Given problem:
Please rewrite the stretch from the line containing "Select the current finance table node" through the end of the records, changing "finance" to "budget" and keeping everything else the same.

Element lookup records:
---

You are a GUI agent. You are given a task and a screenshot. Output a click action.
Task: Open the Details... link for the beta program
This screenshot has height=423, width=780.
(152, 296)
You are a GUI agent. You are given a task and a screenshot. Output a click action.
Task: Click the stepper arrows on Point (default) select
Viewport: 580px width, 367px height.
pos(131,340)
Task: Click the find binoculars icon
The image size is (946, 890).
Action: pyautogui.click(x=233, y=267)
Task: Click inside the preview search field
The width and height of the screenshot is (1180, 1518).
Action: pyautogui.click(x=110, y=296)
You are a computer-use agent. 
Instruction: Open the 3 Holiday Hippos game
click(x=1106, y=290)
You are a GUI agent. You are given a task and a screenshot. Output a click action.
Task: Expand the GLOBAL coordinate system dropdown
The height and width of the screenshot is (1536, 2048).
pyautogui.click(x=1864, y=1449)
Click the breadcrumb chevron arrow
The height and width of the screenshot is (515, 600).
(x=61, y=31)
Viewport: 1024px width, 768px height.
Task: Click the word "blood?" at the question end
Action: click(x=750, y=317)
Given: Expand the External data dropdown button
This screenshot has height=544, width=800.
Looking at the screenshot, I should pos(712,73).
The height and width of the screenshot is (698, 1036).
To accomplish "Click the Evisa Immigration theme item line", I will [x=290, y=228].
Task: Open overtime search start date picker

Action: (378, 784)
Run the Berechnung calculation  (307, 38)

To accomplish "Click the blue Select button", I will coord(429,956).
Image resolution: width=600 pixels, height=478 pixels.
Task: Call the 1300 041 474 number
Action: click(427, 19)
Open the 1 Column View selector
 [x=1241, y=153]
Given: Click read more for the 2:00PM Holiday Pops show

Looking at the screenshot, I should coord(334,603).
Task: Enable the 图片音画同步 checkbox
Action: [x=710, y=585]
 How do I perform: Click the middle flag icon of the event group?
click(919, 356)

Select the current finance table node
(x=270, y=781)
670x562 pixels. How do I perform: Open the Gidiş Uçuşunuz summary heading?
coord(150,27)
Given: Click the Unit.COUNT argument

---

Expected answer:
Select the current budget table node
(x=270, y=781)
670x562 pixels. How do I perform: Open the Gidiş Uçuşunuz summary heading?
coord(150,27)
Given: Click the Unit.COUNT argument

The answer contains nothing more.